Page:Schopenhauer - Le Monde comme volonté et comme représentation, Burdeau, tome 3, 1909.djvu/219

La bibliothèque libre.
Le texte de cette page a été corrigé et est conforme au fac-similé.


CHAPITRE XXXIV[1]
DE L’ESSENCE INTIME DE L’ART


Ce n’est pas seulement la philosophie, ce sont encore les beaux-arts qui travaillent au fond à résoudre le problème de l’existence. Car dans tout esprit, une fois adonné à la contemplation véritable, purement objective du monde, il s’est éveillé une tendance, quelque cachée et inconsciente qu’elle puisse être, à saisir l’essence vraie des choses, de la vie, de l’existence. C’est en effet l’essence seule qui intéresse l’intellect en tant que tel, c’est-à-dire le pur sujet de la connaissance affranchi des fins de la volonté ; de même que, pour le sujet connaissant en qualité de simple individu, ce sont les fins de la volonté qui présentent seules quelque intérêt. — Aussi le résultat de toute conception purement objective, c’est-à-dire aussi de toute conception artistique des choses, est-il une nouvelle expression de la nature de la vie et de l’existence, une réponse de plus à cette question : « Qu’est-ce que la vie ? » — À cette question toute œuvre d’art véritable et réussie répond à sa manière et toujours bien.

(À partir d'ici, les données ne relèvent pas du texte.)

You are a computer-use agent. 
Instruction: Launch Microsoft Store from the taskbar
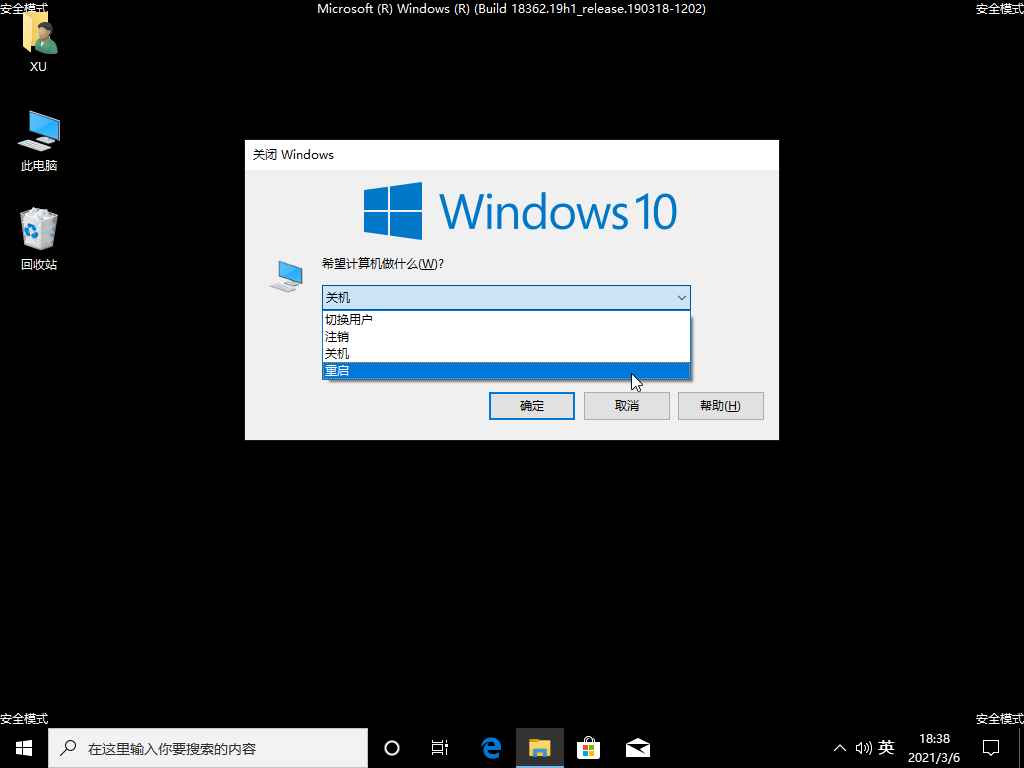(x=589, y=747)
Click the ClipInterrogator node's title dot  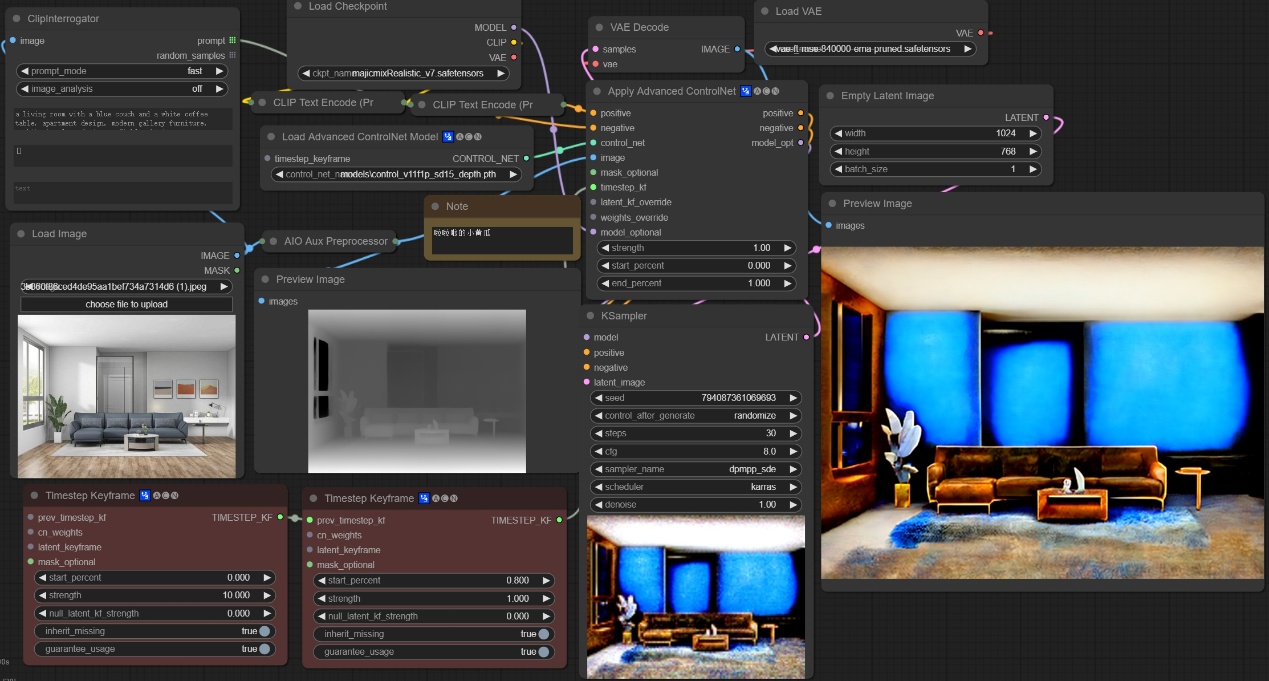pos(17,19)
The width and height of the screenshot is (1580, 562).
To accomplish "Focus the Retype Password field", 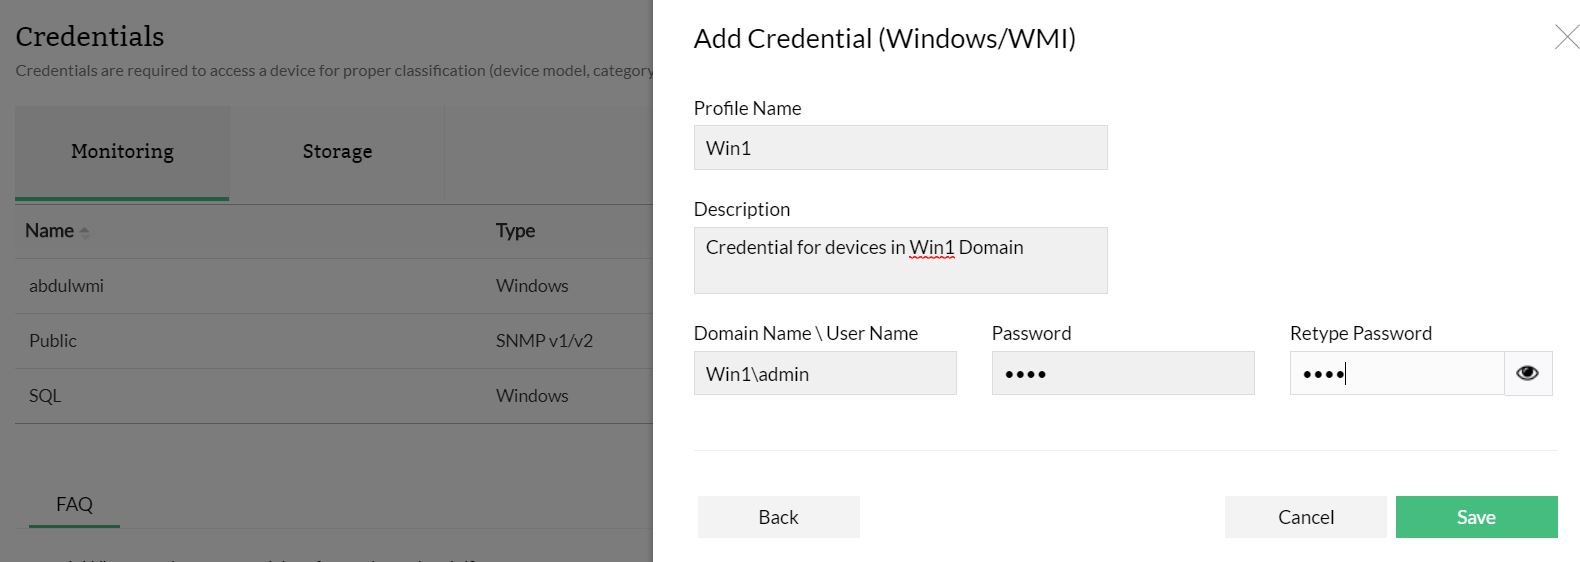I will pyautogui.click(x=1396, y=374).
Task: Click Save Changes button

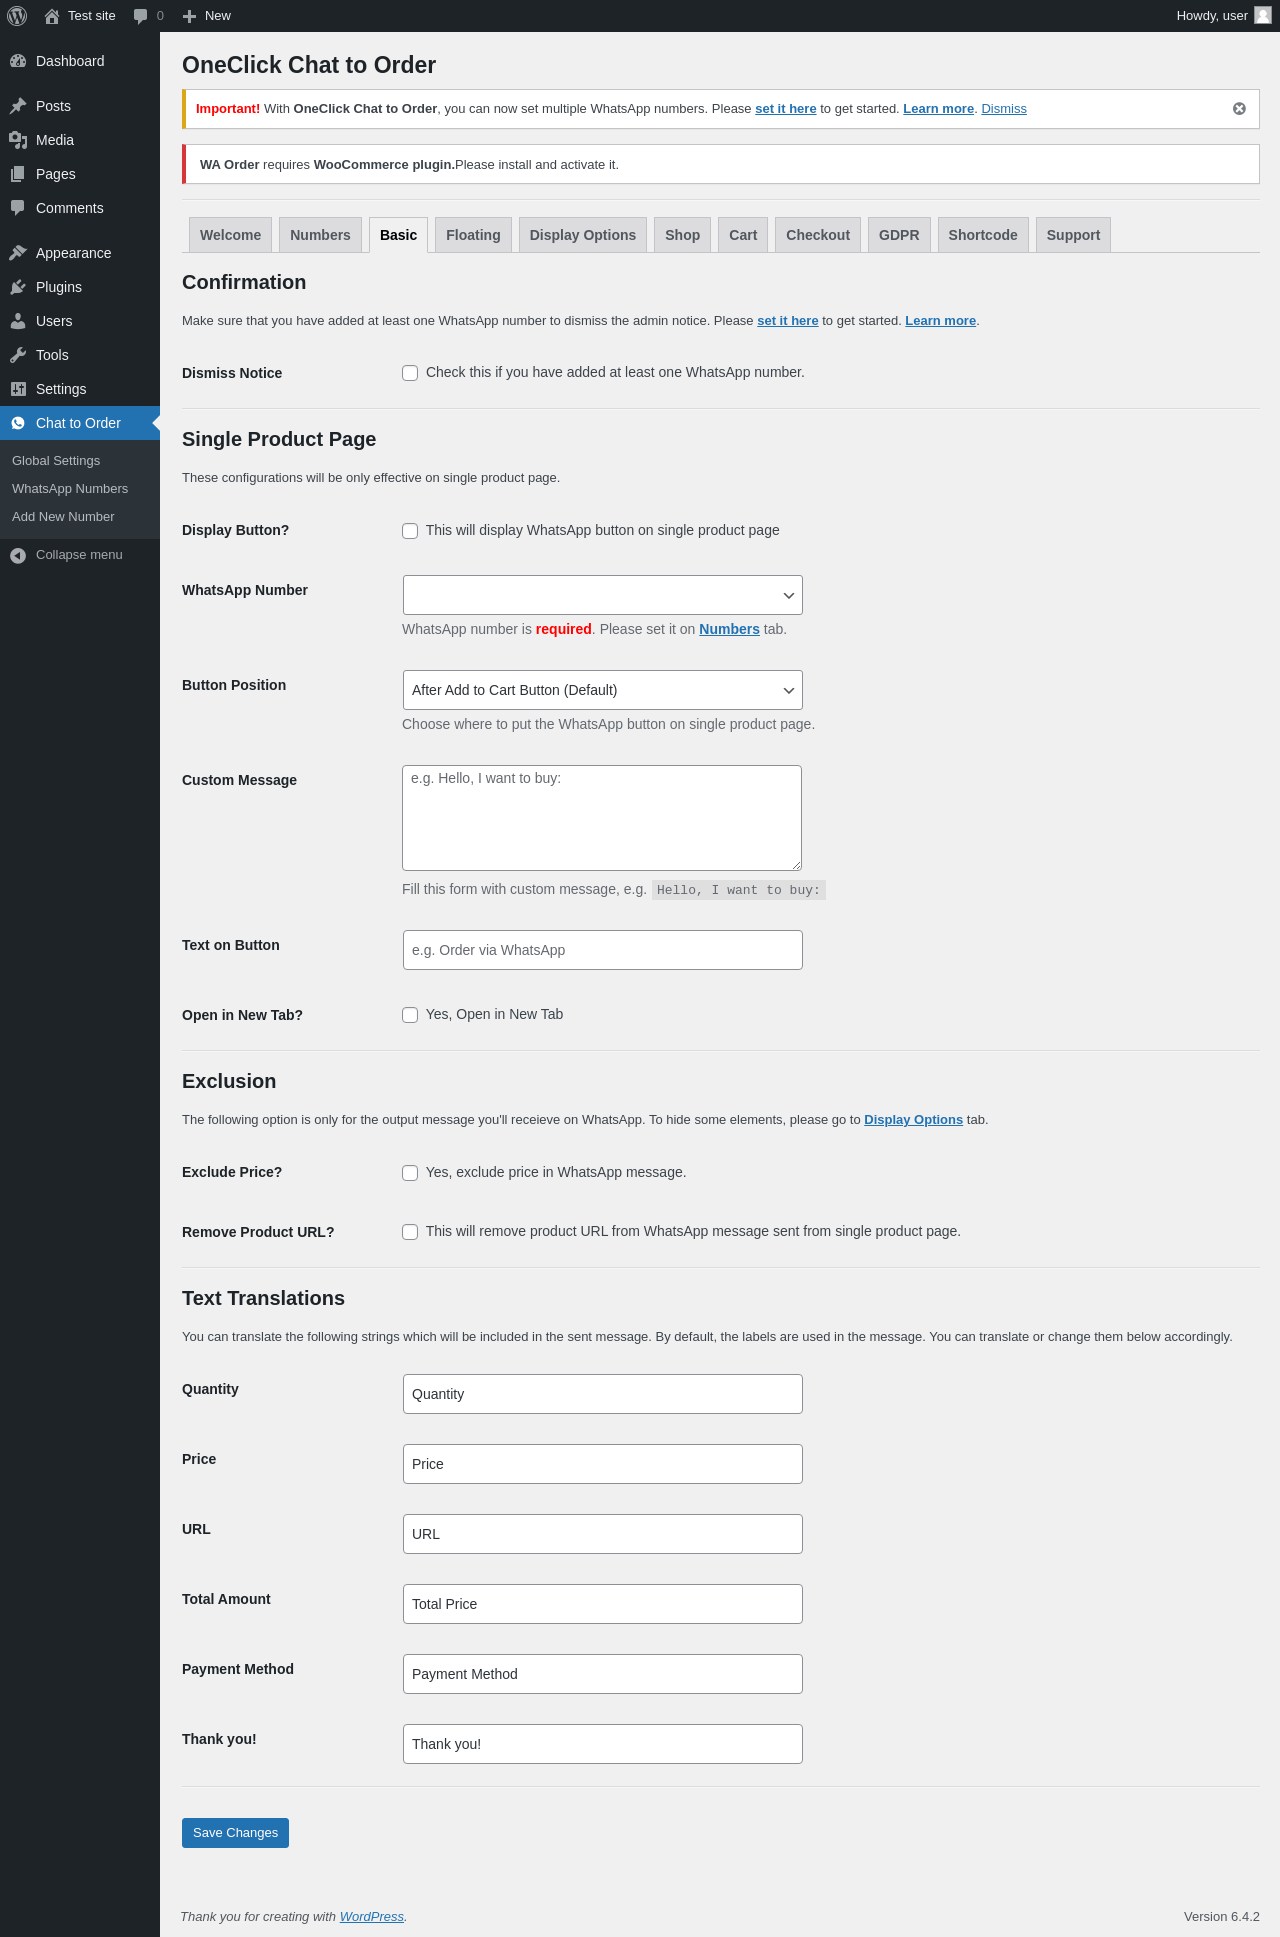Action: (235, 1833)
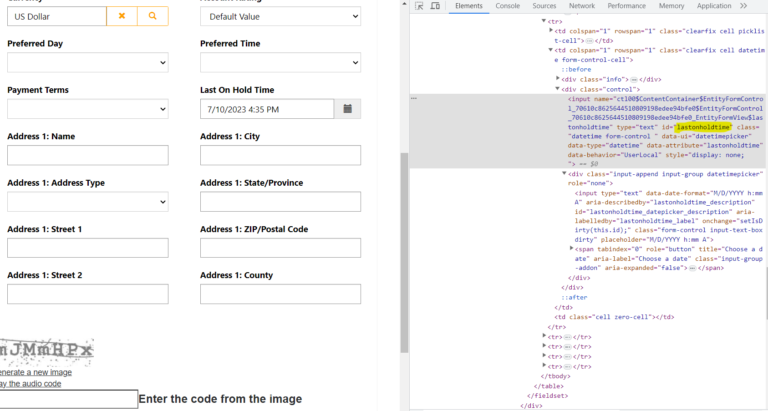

Mais les arts ne parlent jamais que la langue naïve et enfantine de l’intuition, et non le langage abstrait et sérieux de la réflexion : la réponse qu’ils donnent est toujours ainsi une image passagère, et non une idée générale et durable. C’est donc pour l’intuition que toute œuvre d’art, tableau ou statue, poème ou scène dramatique, répond à cette question ; la musique fournit aussi sa réponse, et plus profonde même que toutes les autres, car, dans une langue immédiatement intelligible, quoique intraduisible dans le langage de la raison, elle exprime l’essence intime de toute vie et toute existence. Les autres arts présentent tous ainsi, à qui les interroge, une image visible, et disent : « Regarde, voilà la vie ! » Leur réponse, si juste qu’elle puisse être, ne pourra cependant procurer toujours qu’une satisfaction provisoire, et non complète et définitive. Car ils ne nous donnent jamais qu’un fragment, un exemple au lieu de la règle ; ce n’est jamais cette réponse entière qui n’est fournie que par l’universalité du concept. Répondre en ce sens, c’est-à-dire pour la réflexion et in abstracto, apporter une solution durable et a jamais satisfaisante de la question posée, tel est le devoir de la phi-

  1. Ce chapitre se rapporte au § 49 du premier volume.